**Request**. Rewrite the rows below, replacing "GUI agent" with "GUI assistant" wherever it occurs and leaving everything else unchanged.

**Records for this task**.
• • • •
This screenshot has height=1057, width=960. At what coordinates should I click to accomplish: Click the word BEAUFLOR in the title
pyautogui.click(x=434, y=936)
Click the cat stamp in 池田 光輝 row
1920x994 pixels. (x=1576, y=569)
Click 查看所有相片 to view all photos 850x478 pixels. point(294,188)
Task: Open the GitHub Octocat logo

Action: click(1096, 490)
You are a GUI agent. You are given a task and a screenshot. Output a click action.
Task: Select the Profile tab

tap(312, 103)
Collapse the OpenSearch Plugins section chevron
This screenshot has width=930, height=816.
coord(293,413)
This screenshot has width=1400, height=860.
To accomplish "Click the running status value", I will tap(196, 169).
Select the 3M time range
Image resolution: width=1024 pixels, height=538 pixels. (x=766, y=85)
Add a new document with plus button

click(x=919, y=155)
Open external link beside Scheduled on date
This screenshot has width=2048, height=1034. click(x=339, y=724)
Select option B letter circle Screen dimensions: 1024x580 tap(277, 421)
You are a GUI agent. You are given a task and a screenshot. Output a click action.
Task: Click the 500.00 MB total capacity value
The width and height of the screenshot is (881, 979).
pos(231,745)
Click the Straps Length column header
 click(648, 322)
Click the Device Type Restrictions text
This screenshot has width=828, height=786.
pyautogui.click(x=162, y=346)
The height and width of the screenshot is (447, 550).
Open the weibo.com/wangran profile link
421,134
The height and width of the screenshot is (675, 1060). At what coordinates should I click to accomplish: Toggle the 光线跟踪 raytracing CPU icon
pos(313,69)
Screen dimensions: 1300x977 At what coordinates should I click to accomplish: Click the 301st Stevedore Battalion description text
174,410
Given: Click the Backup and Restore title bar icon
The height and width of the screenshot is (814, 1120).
• • • •
**Result of this exercise**.
This screenshot has height=1057, width=960. At what coordinates should I click to accomplish: Click the word BEAUFLOR in the title
pyautogui.click(x=434, y=936)
Click the cat stamp in 池田 光輝 row
1920x994 pixels. (x=1576, y=569)
Click 查看所有相片 to view all photos 850x478 pixels. point(294,188)
Task: Open the GitHub Octocat logo

Action: click(1096, 490)
You are a GUI assistant. You are given a task and a screenshot. Output a click action.
Task: Select the Profile tab

tap(312, 103)
Collapse the OpenSearch Plugins section chevron
This screenshot has width=930, height=816.
coord(293,413)
This screenshot has width=1400, height=860.
To accomplish "Click the running status value", I will tap(196, 169).
Select the 3M time range
Image resolution: width=1024 pixels, height=538 pixels. (x=766, y=85)
Add a new document with plus button

click(x=919, y=155)
Open external link beside Scheduled on date
This screenshot has width=2048, height=1034. click(x=339, y=724)
Select option B letter circle Screen dimensions: 1024x580 tap(277, 421)
You are a GUI assistant. You are given a task and a screenshot. Output a click action.
Task: Click the 500.00 MB total capacity value
The width and height of the screenshot is (881, 979).
pos(231,745)
Click the Straps Length column header
 click(648, 322)
Click the Device Type Restrictions text
This screenshot has width=828, height=786.
pyautogui.click(x=162, y=346)
The height and width of the screenshot is (447, 550).
Open the weibo.com/wangran profile link
421,134
The height and width of the screenshot is (675, 1060). At what coordinates should I click to accomplish: Toggle the 光线跟踪 raytracing CPU icon
pos(313,69)
Screen dimensions: 1300x977 At what coordinates should I click to accomplish: Click the 301st Stevedore Battalion description text
174,410
Given: Click the Backup and Restore title bar icon
The height and width of the screenshot is (814, 1120).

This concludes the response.